Setting up a price within or above a supplier's MAP

Hi there, I am offering high-ticket versions of my products from existing or popular suppliers in my industry. How do I go about setting the best price possible that’s within the supplier Minimum Advertised Price? I want to make sure I have competitive prices that are not way too out there, but still allow my company to turn a profit. Thanks!

Thanks for asking, @LilaN ! This is a super common question, and I’m glad you brought it up. Before jumping into strategies, here are a couple of things to look at first

  • What’s the typical price range among other players in your industry?

  • How does your supplier’s MAP compare to others? And does the product quality justify that price difference?

Since you’re offering high-ticket items, I’ll assume the quality is solid. From there, let’s break it down into two possible scenarios:

1. Your price meets the MAP but is higher than most competitors:

You’ll need to justify that price with a better overall experience. Focus on improving:

  • Product packaging – Make it feel premium.

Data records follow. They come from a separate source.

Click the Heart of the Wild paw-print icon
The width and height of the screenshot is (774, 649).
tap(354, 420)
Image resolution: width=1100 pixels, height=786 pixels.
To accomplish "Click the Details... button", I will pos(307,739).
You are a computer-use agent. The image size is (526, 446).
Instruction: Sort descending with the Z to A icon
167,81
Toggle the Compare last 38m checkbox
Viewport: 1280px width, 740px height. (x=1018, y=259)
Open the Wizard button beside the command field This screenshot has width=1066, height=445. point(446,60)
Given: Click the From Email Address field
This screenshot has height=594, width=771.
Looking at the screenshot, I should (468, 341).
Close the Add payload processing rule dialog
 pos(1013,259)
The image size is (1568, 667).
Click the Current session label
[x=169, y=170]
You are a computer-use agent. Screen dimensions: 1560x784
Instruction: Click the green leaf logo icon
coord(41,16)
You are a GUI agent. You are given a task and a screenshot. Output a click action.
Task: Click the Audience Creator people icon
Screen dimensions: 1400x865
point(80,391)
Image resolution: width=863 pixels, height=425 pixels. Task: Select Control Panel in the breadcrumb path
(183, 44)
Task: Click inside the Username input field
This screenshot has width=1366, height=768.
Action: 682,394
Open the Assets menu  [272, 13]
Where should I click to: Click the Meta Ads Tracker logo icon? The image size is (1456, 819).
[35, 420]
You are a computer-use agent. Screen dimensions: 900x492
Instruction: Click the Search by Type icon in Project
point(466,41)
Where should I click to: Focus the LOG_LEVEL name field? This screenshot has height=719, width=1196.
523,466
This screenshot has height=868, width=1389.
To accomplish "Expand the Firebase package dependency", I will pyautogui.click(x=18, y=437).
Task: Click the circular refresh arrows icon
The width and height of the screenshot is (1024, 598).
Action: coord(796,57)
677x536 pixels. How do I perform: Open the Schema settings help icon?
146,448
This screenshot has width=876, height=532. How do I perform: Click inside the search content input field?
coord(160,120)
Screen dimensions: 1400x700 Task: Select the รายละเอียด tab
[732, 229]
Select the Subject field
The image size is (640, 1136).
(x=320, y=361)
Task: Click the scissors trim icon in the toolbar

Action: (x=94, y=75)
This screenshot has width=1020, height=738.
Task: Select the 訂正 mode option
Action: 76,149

  • Website design & checkout flow – Make the process fast, smooth, and visually compelling.

  • Product storytelling – Build a strong narrative or unique selling point that speaks to your customer’s emotion or needs.

If the experience doesn’t justify the higher price, customers will likely go elsewhere. You’re competing not just on the product, but on how it’s presented.

2. Your price meets the MAP and is lower than competitors:

This puts you in a strong position—but your next steps depend on where you are in your journey:

  • If you’re early stage, keep your price advantage and focus on:

    • SEO to increase visibility.

    • Social proof (customer reviews, UGC) to improve conversion.

  • If you already have consistent revenue, consider testing slightly higher prices and reinvesting in your brand: improve the customer journey, elevate the visual experience, and make your offer feel more premium.

Regardless of the path, always monitor your net profit margin—especially in competitive spaces. If it’s below 15%, scaling gets harder, because growth always comes with added costs.

Tools like ours (TrueProfit) can automatically track hidden costs and calculate your real-time net profit margin—so you can make smarter decisions faster.

Hope this helps—and wishing you lots of success with your store!